In mid October, police in New York City announced that they had solved the mystery of the “Baby Hope” case:  at last, they had the killer of a four-year-old child whose body had been found in 1991, 22 years ago.  And the accused killer, Conrado Juarez, had confessed.

Days later, Juarez  recanted the key part of his confession.  He said that under intense pressure by police during a long interrogation, he had lied:  he had not killed the child.  He had only helped his sister dispose of the body at her request.  He said that he had lied about killing the little girl because  “after a while and after so much pressure [from police], I accepted it and said what they wanted,”

The accused may have been telling the truth when he said he killed the victim, or when he said that he actually didn’t.  I certainly don’t know the answer to that.  But one thing that would help to resolve the question would be a video and audio recording of the entire interrogation, from start to finish.  A judge or jury could then look at the entire thing and decide whether the accused was coerced or not.  And over a year ago, NYPD Commissioner Ray Kelly announced that, after a long pilot project, the NYPD would begin recording all interrogations in homicide, felony assault, and sexual assault cases.

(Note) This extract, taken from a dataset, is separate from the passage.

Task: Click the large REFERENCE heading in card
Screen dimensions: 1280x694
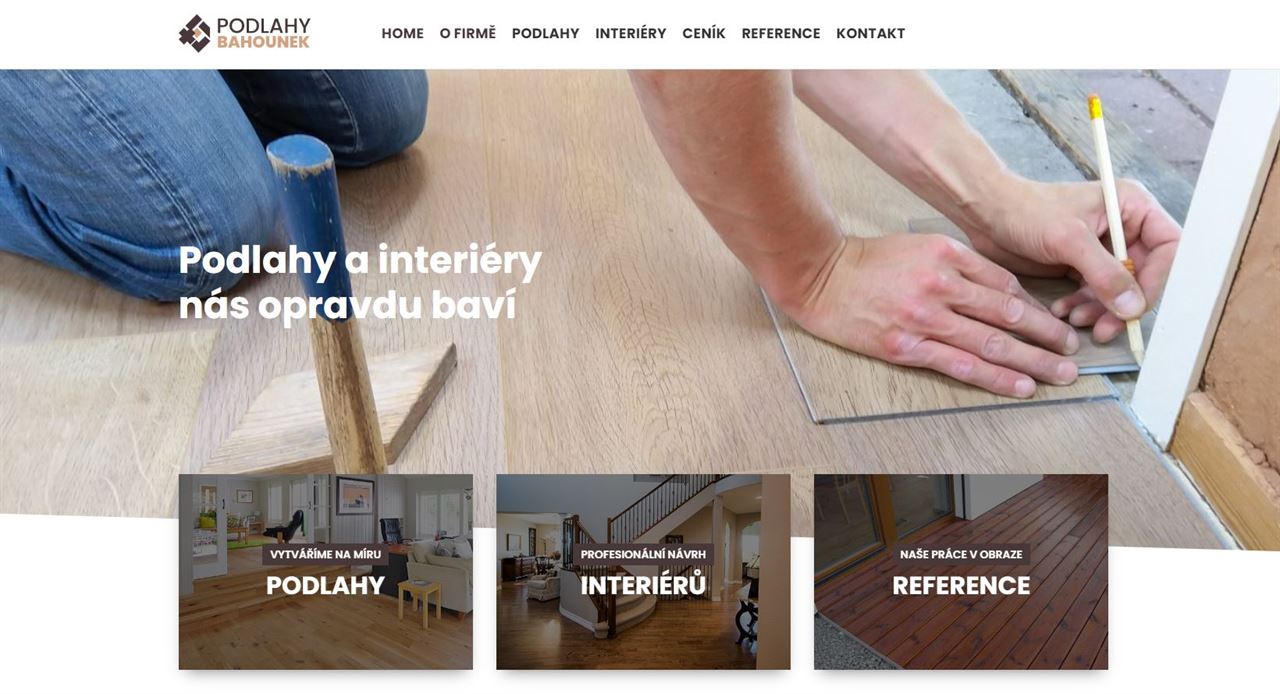Action: coord(961,586)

But in this case, that was not done.  Instead, a recording of only the confession itself — a statement of guilt by Juarez at the end of the process — was made.  No recording was made of the questioning that lead up to it.  So we have no record of how police got to the point of getting the admission of guilt.  And that leaves the confession in dispute: the accused will argue that he was coerced, and the police will say they did nothing to coerce him.  But there will be no recording for a judge or jury to see.

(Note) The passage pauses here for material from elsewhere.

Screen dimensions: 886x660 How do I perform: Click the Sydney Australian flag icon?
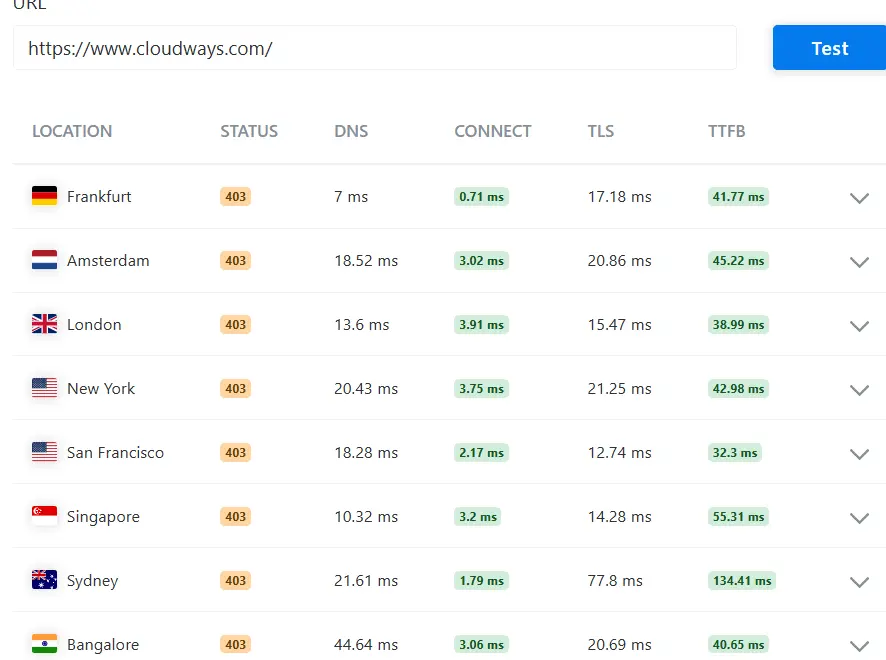coord(44,580)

Why did this happen?  According to the NYPD spokesman quoted in media reports, “only 28 detective squads — there are more than 76 across the city — have an interview room set up with recording equipment.”  The interrogation did not take place in one of those 28 squads.  Getting the equipment into all of those police facilities just takes time, and so far, the Department remains a long way from completely implementing Commissioner Kelly’s order.  (It is worth noting that the detectives in the Baby Hope case did not take the suspect to one of the buildings that already has the equipment  necessary to record.)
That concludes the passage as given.